=== Section Start ===
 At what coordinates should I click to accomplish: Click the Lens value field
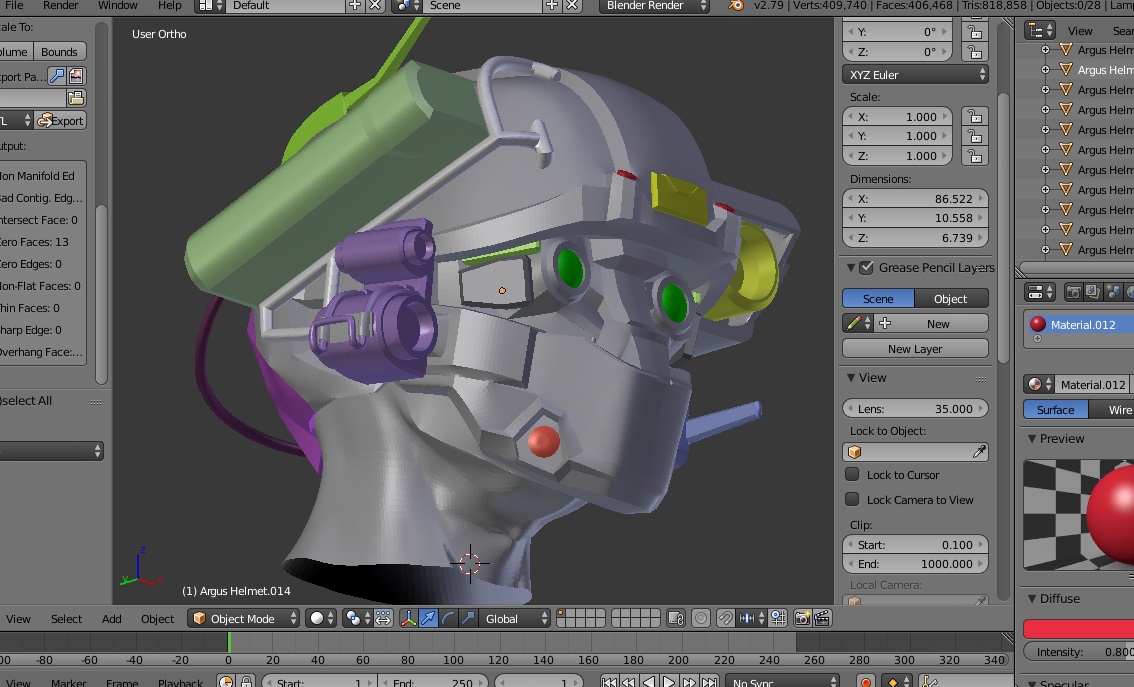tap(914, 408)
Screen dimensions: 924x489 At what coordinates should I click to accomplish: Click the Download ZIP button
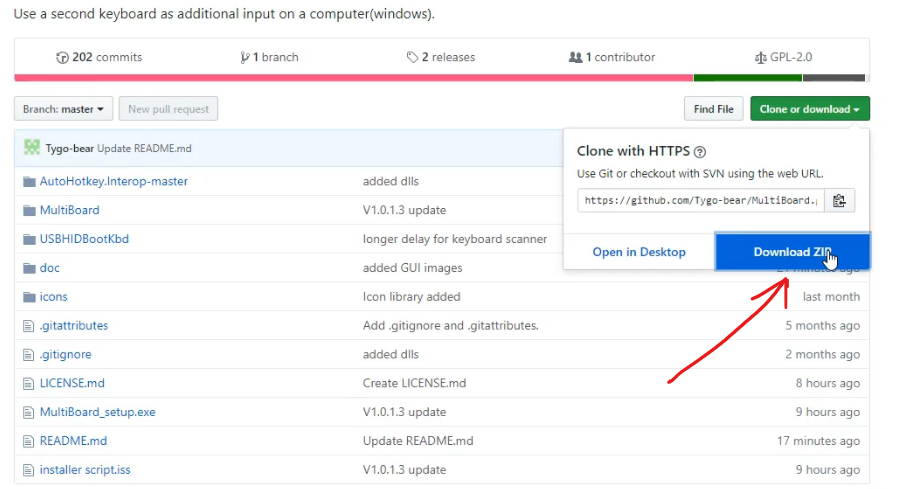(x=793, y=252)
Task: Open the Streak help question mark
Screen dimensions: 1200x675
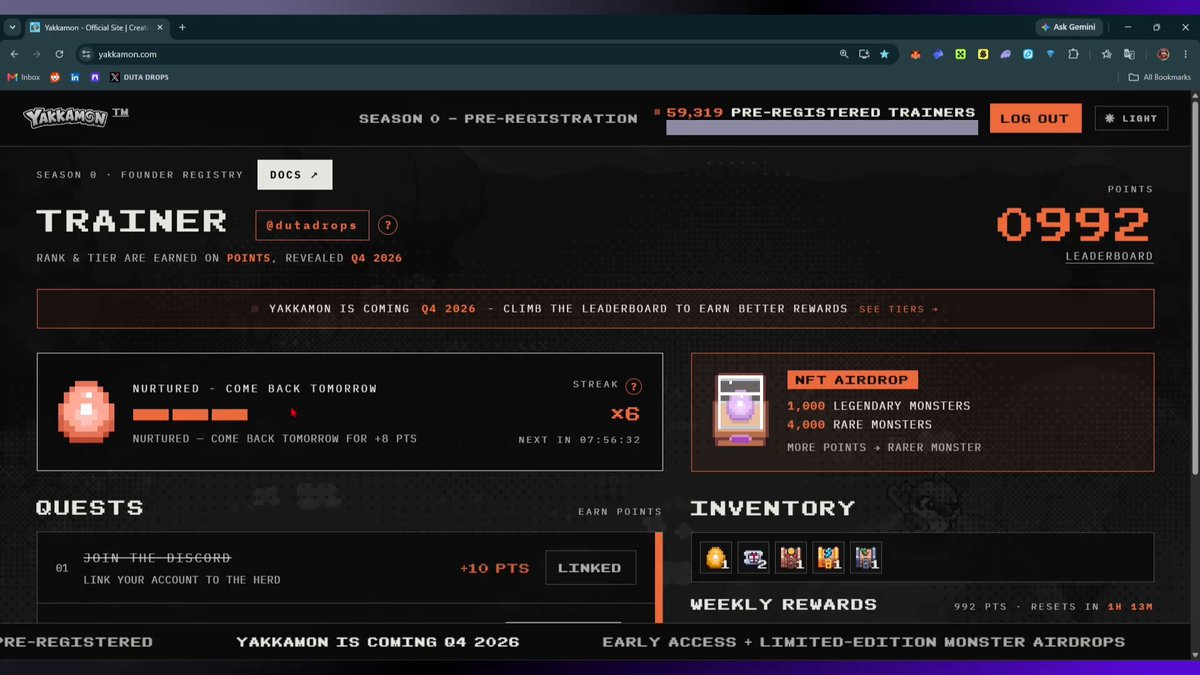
=== Section End ===
* DESCRIPTION OF THE TASK: Starting at the line that contains "Task: Open the Streak help question mark", write out every line through the end of the entries, both ends included, without any pictures.

* EXERCISE RESPONSE:
Task: Open the Streak help question mark
Screen dimensions: 1200x675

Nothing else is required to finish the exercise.